Regarding the fourth claim, Petitioner contends that Magistrate Judge Wells erred in
denying his Motion for Abeyance (Doc. No. 9) pending the determination of Miller’s
retroactivity. (Doc. No. 45 at 5.) On January 16, 2014, Petitioner filed a Motion for Abeyance
requesting that the Court stay his federal habeas proceeding pending the outcome of decisions
which may affect Miller’s holding that a sentence of life without the possibility of parole
imposed on a defendant who was under the age of eighteen when the defendant committed the
underlying offense was unconstitutional. (Doc. No. 9 at 1-3.) On May 14, 2014, after reviewing
Petitioner’s Motion and amended habeas petition, Magistrate Judge Wells concluded that
granting the Motion (Doc.
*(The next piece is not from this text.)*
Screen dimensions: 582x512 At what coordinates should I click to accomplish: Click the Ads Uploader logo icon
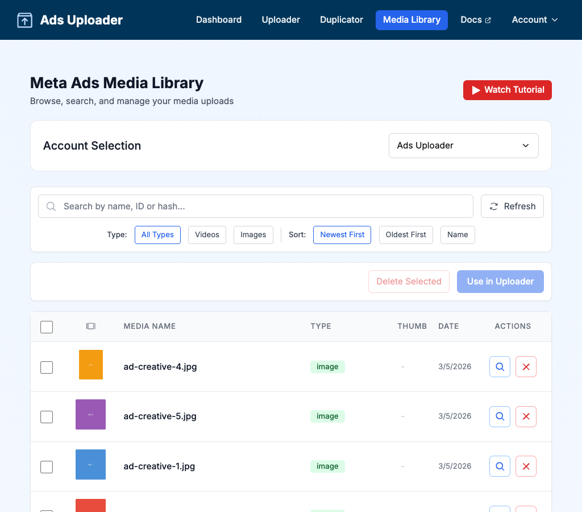click(x=24, y=20)

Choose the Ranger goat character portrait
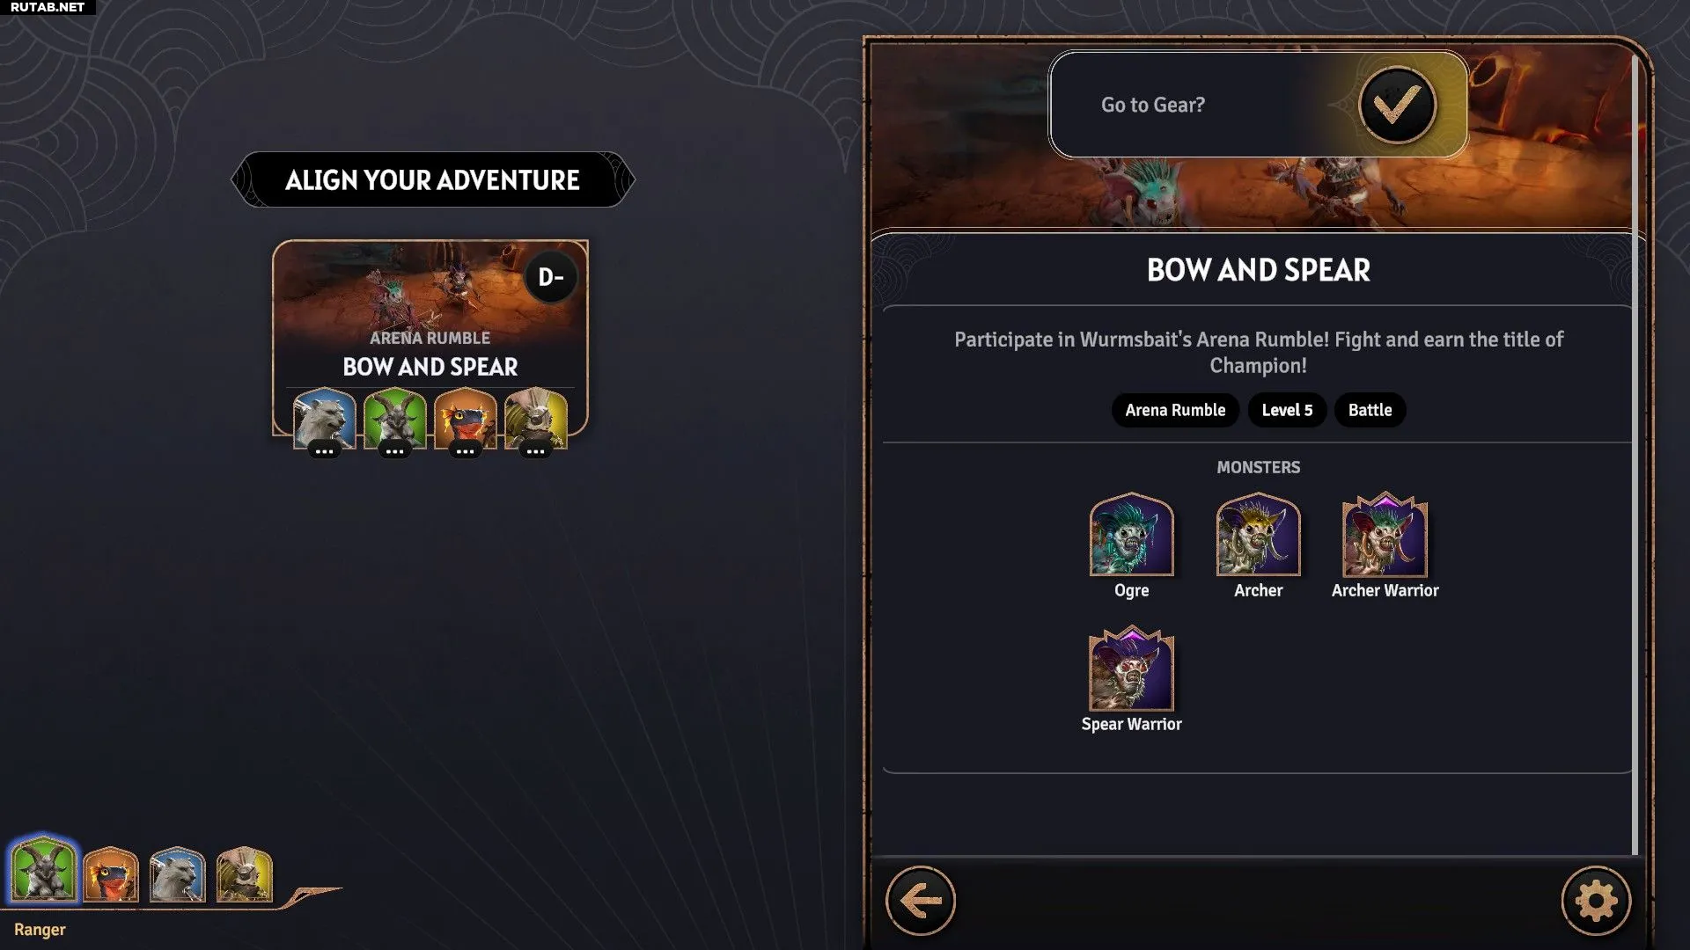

No. 9) would be improper, because Miller did not apply to Petitioner,
who was already eighteen years old at the time he committed the offenses for which he was
sentenced. (Doc. No. 19.) The denial of this Motion, therefore, was not made in error. Nor can
it serve as the basis of relief under Rule 60(b)(6).
In conclusion, Petitioner has not raised any new claims which warrant reconsideration
under Rule 60(b)(6). His Rule 60(b) Motion, therefore, will be dismissed.
For the aforementioned reasons, the Court will deny Petitioner’s Motion for the Court to
Reconsider its Order dated August 18, 2014. (Doc. No. 45.) An appropriate Order follows.